The Strad issue
This stimulating first volume of the Schuppanzigh Quartet’s projected three-part Haydn anthology showcases period-instrument chamber playing of the highest calibre. With Anton Steck at the helm, these performers communicate directly and powerfully and imbue their interpretations with imaginative phrasing, subtly varied timbres and a winning spontaneity.
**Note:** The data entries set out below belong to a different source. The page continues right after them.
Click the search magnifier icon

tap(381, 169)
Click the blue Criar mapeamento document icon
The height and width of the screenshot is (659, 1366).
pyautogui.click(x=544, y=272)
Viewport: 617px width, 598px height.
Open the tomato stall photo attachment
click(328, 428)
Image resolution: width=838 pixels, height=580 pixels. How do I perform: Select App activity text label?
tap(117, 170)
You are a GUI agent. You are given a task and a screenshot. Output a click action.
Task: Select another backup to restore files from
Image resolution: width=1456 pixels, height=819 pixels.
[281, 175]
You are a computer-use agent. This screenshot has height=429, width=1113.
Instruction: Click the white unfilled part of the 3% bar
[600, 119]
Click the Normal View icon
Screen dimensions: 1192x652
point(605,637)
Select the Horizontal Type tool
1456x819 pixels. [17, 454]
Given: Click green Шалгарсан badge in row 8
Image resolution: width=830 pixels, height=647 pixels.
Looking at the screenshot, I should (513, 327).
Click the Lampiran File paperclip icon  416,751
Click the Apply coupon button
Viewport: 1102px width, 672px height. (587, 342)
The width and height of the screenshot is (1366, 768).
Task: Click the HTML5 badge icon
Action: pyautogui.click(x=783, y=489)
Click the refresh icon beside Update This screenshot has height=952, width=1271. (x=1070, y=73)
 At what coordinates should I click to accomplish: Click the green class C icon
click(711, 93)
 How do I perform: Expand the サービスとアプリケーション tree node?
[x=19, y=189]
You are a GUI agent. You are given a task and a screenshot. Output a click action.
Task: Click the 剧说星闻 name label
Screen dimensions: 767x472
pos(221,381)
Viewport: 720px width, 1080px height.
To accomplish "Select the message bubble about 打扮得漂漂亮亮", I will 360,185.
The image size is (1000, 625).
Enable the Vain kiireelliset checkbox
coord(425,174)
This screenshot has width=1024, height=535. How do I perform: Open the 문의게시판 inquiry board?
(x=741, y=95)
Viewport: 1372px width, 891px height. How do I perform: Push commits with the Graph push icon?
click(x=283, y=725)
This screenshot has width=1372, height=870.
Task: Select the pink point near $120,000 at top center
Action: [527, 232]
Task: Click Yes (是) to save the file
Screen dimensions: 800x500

The Schuppanzigh players convey the contrasts of articulation embedded in the opening Presto of op.9 no.6, exploit a wide dynamic range in the ensuing minuet and trio and dispatch the throwaway finale with energy and wit. Steck negotiates the Adagio’s stratospheric violin writing with precision and poise, adding an appropriate cadenza near the close. A similar poise graces these players’ account of the Andantino of op.74 no.1, with its subtle dynamic contrasts, and they revel in the rustic drone effects and contrapuntal development of the same work’s finale. They perform the restless outer movements of op.50 no.6 with keen exuberance and draw full value from its slow movement’s dynamic contrasts, unusual emphases and dramatic digressions to remote keys.
The recording combines immediacy with an attractive ambient warmth, even if the balance does cellist Antje Geusen few favours. The occasional impurity of intonation or scrambled shift is a small price to pay for performances of such colour, character and individuality.